→ **YOUR INSTRUCTIONS**:
Your answer must consist of the records exactly as given, with no pictures included.

→ **Collected data entries**:
□ □ □

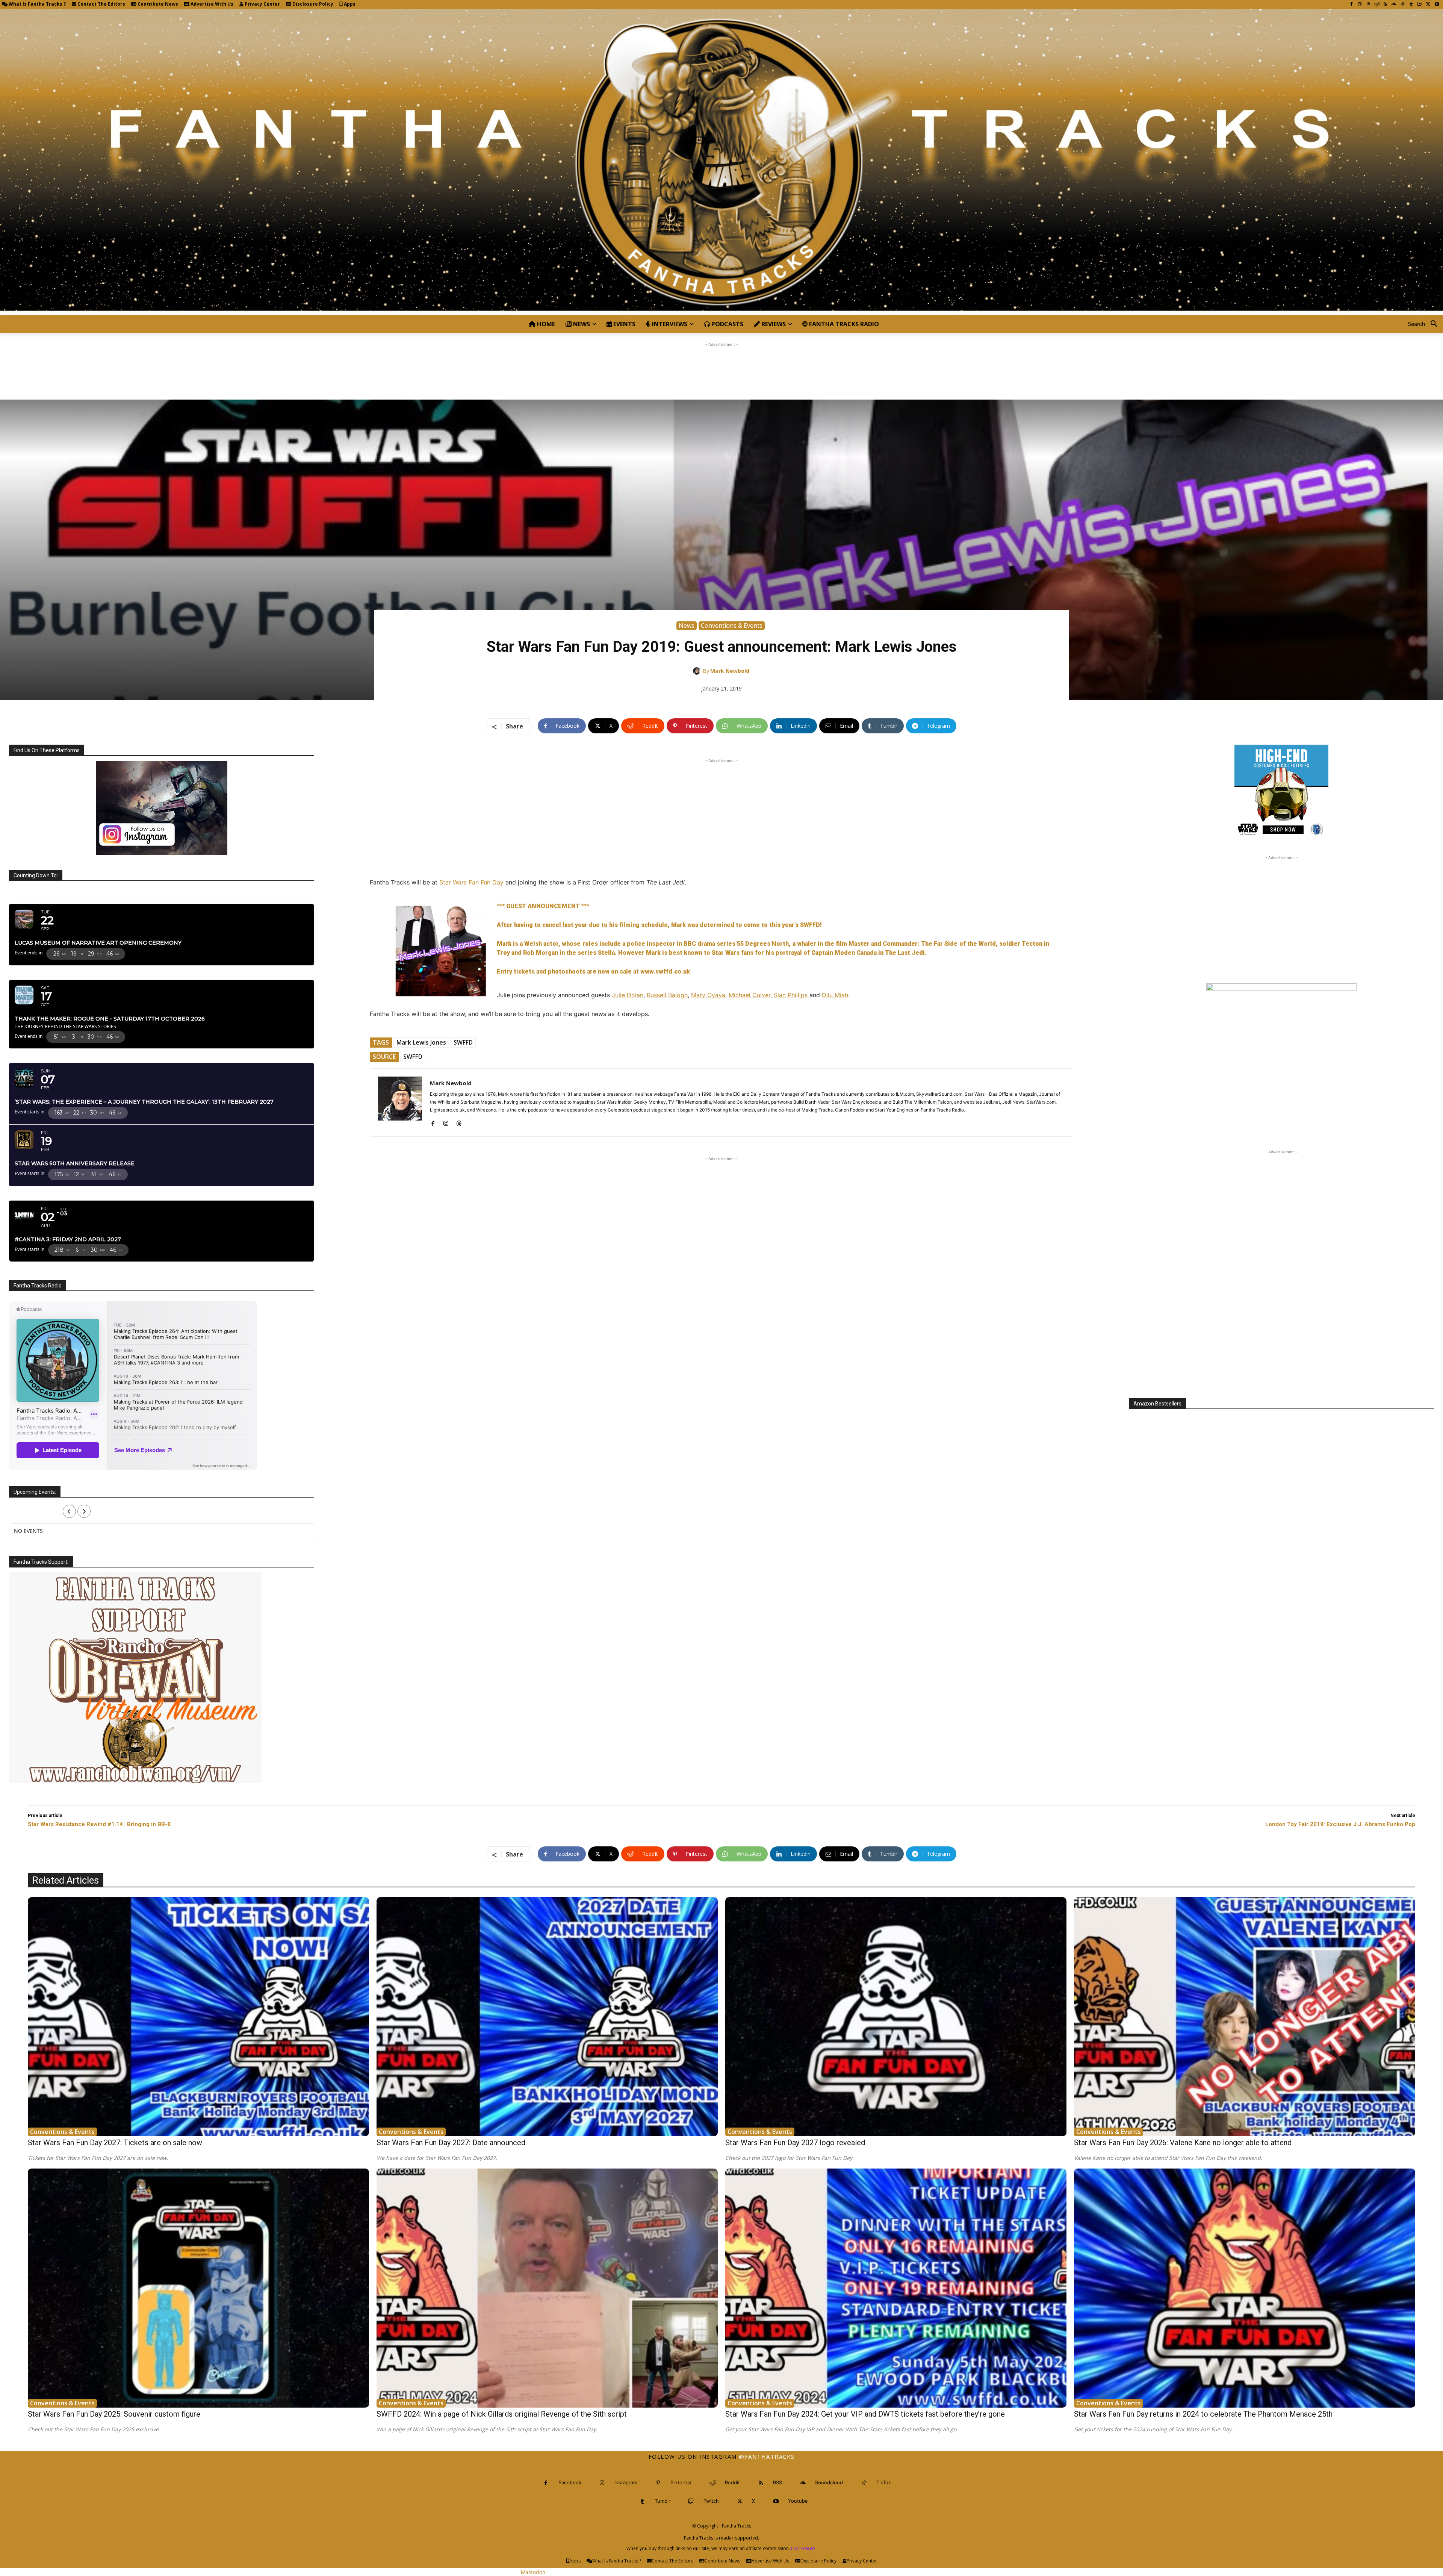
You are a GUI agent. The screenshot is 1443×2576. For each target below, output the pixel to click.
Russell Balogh (667, 995)
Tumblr (662, 2501)
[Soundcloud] (1394, 4)
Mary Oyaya (708, 995)
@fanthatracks (767, 2456)
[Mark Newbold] (698, 671)
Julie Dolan (627, 995)
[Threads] (459, 1122)
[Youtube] (1436, 4)
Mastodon (533, 2572)
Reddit (732, 2482)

□ □ □

→ **PROBLEM SOLUTION**:
You are a GUI agent. The screenshot is 1443×2576. For each target below, output the pixel to click.
Russell Balogh (667, 995)
Tumblr (662, 2501)
[Soundcloud] (1394, 4)
Mary Oyaya (708, 995)
@fanthatracks (767, 2456)
[Mark Newbold] (698, 671)
Julie Dolan (627, 995)
[Threads] (459, 1122)
[Youtube] (1436, 4)
Mastodon (533, 2572)
Reddit (732, 2482)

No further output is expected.